How convenient that car companies will find ways to charge us for what they think us consumers “need.” None of that sounds especially different than what other brands, like BMW, have hinted at. This part raises some flags, though:
Separately in an interview with Die Welt newspaper, Zellmer said VW could offer autonomous driving on a pay-per-use basis.
“We assume a price of around seven euros per hour. So if you do not want to drive yourself for three hours you can pay 21 euros to get it done,” Zellmer told the paper.
What kills me about the way Volkswagen, BMW and the like have approached this conversation is that there’s been absolutely zero regard for nuance. Spending $60,000 to own an ID.whatever only to then have to drop $8 an hour for autonomous driving would be a slap to the face. I could perhaps stomach it if the fee only applies when renting the car, but, again, Volkswagen doesn’t feel compelled to clarify these things.
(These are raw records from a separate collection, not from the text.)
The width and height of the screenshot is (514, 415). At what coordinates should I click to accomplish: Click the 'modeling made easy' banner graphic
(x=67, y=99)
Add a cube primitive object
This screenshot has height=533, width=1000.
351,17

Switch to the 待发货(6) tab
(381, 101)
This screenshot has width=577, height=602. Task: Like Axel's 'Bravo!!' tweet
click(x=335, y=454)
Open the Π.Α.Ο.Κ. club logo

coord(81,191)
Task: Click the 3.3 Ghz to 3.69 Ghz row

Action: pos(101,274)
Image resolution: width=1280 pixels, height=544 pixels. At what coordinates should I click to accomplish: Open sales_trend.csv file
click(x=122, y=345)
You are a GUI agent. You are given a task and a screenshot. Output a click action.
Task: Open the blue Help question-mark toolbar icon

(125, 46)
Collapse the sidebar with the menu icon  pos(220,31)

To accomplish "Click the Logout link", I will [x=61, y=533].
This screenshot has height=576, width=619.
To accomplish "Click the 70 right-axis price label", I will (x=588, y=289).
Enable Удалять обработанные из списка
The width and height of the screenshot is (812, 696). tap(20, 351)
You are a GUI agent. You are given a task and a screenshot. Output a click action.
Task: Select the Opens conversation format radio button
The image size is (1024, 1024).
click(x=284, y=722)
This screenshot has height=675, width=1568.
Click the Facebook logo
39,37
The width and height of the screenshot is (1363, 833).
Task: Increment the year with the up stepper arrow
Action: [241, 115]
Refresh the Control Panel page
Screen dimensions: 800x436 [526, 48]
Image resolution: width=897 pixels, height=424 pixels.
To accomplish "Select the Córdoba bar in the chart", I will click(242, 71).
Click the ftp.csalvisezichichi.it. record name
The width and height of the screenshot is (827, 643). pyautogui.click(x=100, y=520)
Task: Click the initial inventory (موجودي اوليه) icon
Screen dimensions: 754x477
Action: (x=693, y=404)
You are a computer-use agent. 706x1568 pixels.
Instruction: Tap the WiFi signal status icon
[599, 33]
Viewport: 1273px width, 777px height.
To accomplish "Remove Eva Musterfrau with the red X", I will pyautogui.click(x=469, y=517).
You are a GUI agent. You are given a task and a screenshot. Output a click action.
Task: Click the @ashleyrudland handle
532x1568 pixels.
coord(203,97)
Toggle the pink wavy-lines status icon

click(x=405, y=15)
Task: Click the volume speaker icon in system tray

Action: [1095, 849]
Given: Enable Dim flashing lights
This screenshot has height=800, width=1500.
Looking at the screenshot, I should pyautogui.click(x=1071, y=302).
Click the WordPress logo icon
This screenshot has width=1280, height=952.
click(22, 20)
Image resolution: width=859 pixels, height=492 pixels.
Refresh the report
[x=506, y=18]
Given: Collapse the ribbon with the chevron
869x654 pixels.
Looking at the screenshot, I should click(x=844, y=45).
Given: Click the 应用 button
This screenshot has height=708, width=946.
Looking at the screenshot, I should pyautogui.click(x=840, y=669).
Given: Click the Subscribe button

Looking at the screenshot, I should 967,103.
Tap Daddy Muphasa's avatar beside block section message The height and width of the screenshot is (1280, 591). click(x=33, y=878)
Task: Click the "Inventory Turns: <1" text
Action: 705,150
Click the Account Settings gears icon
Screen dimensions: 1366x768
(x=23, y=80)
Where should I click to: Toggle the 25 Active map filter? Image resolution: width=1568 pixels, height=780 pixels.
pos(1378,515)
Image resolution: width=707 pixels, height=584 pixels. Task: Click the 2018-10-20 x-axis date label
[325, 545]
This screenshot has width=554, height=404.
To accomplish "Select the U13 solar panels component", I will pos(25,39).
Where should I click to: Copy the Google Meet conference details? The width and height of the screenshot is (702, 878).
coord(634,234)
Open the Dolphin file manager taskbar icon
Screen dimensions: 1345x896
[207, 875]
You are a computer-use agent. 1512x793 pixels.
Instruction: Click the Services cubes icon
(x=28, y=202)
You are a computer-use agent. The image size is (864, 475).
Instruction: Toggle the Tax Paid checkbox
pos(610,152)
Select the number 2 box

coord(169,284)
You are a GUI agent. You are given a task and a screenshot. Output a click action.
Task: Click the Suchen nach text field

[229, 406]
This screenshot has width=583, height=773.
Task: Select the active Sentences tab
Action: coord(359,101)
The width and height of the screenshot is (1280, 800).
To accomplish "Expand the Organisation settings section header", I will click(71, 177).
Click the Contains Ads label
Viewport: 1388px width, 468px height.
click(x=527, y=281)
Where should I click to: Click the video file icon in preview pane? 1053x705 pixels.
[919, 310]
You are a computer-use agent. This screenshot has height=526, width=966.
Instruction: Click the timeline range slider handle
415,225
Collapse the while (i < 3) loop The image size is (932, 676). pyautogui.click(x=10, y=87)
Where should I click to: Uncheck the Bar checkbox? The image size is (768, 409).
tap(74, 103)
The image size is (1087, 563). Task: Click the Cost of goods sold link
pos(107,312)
Nobody does, and the net result is rightly causing everyone to be increasingly skeptical of over-the-air services.
What should be a powerful, practical way to improve vehicles over time is being presented as a suite of new, exciting ways to nickel-and-dime customers for shit that was previously inherent in the cost of the car, or the lease or rental. I honestly do believe there’s a place for paid services, but only if they reduce the car’s price up front and only if manufacturers are honest about trying to strike a balance in terms of what’s fair and reasonable to consumers. That clearly hasn’t happened yet, and until it does, maybe you shouldn’t buy their cars.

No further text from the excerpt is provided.